Yorkey and Kitt went to work, this time at a much faster pace than in years past. Songs were cut and added, the relationship between mother and daughter developed, and the title of the show changed: instead of Feeling Electric, the play was now Next to Normal, which better reflected the play’s new sincerity. Through their research, Yorkey and Kitt had come to understand the devastating effects mental illness can have on families. Although not based on a single true story, Next to Normal represents realistically the difficulties of living with and treating bipolar disorder. To make sure they were accurately representing the illness, the medicine, and the doctors Yorkey and Kitt showed each new draft of the script to psychiatrists.
But as Yorkey put it, when Next to Normal opened at Second Stage in February 2008, the reviews were “violently mixed.” Ben Brantley of the New York Times summed up the critical confusion about the play saying, “One minute you’re rolling your eyes; the next, you’re wiping them . . . Though it gives off hot sparks of original wit, the show also sinks into what feels like warmed-over social satire, with detours to the giddy brink of camp.” Simply put: the show wasn’t finished. Although the team had had high hopes of transferring directly to Broadway from Second Stage, it was now out of the question.

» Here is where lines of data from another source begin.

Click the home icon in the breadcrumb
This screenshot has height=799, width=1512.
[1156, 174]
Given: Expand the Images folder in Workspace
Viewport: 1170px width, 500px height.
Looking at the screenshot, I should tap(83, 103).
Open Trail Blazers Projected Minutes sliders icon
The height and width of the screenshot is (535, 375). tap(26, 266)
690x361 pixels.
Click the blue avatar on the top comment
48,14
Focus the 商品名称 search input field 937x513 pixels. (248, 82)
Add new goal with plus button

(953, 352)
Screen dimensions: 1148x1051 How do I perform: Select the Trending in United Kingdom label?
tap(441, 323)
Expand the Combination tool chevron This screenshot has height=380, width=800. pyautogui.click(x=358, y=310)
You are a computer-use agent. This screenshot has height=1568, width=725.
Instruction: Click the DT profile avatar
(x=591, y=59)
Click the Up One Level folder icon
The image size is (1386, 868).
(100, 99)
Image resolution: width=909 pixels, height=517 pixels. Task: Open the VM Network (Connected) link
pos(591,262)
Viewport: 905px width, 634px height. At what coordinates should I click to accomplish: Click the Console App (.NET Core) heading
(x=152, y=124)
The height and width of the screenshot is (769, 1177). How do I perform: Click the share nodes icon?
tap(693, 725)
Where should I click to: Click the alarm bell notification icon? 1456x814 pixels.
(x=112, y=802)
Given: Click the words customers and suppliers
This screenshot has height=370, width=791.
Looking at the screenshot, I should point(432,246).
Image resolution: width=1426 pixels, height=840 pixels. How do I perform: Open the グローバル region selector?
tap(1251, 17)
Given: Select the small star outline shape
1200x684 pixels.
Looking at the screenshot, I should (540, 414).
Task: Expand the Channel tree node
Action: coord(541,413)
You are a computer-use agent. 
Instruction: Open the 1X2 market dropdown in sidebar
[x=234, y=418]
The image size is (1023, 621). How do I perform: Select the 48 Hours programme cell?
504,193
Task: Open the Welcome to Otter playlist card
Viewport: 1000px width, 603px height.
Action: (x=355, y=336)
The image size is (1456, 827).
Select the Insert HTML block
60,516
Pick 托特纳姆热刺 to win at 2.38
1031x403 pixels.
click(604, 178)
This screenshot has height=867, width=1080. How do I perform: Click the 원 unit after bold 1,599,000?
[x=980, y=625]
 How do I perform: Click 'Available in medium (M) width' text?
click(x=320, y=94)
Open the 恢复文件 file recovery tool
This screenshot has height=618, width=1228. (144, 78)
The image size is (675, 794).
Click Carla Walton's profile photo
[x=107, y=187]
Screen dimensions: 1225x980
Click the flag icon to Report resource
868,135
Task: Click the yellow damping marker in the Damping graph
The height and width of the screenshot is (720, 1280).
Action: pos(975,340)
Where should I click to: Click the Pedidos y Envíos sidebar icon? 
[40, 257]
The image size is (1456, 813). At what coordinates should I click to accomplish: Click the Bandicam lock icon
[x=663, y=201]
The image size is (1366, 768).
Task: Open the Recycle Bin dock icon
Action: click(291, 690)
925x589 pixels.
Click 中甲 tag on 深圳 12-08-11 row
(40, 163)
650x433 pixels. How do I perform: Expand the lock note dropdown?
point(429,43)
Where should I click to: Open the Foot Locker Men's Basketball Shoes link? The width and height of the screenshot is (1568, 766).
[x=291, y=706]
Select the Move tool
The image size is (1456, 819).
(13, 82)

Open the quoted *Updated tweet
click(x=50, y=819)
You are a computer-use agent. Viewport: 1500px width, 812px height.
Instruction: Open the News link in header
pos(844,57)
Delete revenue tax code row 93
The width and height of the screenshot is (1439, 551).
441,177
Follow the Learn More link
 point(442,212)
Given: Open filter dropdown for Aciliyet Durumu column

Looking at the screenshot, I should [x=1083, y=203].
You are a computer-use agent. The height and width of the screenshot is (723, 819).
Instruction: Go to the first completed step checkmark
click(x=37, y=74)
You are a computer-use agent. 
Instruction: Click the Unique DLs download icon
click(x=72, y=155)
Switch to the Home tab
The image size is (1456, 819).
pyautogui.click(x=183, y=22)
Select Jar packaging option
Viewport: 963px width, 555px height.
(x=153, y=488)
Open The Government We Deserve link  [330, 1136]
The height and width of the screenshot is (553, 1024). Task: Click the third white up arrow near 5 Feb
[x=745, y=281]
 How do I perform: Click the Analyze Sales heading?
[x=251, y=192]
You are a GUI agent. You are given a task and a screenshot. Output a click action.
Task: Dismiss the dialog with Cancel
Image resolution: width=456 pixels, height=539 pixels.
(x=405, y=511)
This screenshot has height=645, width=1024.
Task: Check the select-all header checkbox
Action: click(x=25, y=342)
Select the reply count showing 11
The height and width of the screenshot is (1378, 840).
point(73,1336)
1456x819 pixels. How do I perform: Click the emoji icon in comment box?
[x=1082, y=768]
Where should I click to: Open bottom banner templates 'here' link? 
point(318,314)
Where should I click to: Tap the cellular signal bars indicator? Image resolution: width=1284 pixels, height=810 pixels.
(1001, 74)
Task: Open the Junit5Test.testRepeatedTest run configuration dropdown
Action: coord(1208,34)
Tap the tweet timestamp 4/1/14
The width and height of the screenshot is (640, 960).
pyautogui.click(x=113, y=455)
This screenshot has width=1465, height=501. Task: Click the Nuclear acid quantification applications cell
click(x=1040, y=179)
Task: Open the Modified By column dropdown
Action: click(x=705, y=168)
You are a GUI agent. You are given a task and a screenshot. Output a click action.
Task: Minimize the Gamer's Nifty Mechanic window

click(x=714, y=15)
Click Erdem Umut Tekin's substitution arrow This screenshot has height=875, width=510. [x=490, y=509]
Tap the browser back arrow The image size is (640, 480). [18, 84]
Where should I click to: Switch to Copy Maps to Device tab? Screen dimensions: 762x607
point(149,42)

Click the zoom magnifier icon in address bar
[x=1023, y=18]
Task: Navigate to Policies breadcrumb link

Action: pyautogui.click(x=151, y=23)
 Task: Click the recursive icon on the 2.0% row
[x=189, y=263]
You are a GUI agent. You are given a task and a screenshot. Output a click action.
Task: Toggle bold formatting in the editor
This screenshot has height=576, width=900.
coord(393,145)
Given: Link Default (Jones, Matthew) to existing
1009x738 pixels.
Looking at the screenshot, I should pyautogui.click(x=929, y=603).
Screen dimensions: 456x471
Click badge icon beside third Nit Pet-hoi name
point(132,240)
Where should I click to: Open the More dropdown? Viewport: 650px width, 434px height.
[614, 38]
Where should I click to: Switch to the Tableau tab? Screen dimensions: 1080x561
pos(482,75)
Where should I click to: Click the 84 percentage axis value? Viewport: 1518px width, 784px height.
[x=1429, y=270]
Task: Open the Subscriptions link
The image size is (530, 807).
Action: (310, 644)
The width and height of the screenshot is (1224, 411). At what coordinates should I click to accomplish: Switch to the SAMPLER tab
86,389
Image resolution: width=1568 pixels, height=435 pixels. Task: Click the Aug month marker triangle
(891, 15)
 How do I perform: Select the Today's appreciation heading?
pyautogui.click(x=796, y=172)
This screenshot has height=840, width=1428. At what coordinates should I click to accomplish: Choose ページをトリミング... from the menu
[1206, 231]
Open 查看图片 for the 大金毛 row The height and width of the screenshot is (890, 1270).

Yorkey considered calling it quits. But Stone urged him to keep at it. From the very first public performances of Feeling Electric/Next to Normal, audience members had come to Yorkey and Kitt with their own stories about struggling with mental illness. This was a story that needed to be told. So with the promise of a run out of town, Yorkey and Kitt did something radical: they cut a song (“Feeling Electric,” during which the doctor administering ECT to Diana ripped off his scrubs and turned into a heavy metal rock star) and changed the opening number. The difference in audience response was immediate and remarkably positive, and it enabled Yorkey to understand that there was more yet to do to “get it right,” something that he and the rest of the team now felt morally and artistically obligated to do.
When the show closed at Second Stage, Yorkey and the rest of the artistic team sat down with the notebook in which he had logged all feedback from friends, colleagues, audience members, and critics. They searched for comments that appeared on every page in order to determine their next steps. Furious rewriting and cutting ensued, and when Next to Normal opened at the Arena Stage in Washington, D.C. in December 2008, Arena Artistic Director Molly Sweeny said, “These writers finally located the beating heart at the center of their play.” Now producer David Stone had to decide whether to take the plunge and put the show on Broadway. Financial success on the Great White Way is rare even in the best of economic times, but launching a rock musical about a woman with a mental illness in the midst of a recession seemed… well… insane.
Nonetheless, Stone took the chance. Next to Normal opened on Broadway at the Booth Theatre on April 15, 2009 to rave reviews and ran for 733 performances. The show earned eleven Tony nominations and won the Pulitzer Prize for Drama in 2010. The show’s success was a testament to Yorkey and Kitt’s perseverance and to the humanity of protagonist they had created in the character of Diana Goodman. As Yorkey put it, Diana is “not exotic and other. She’s one of us.”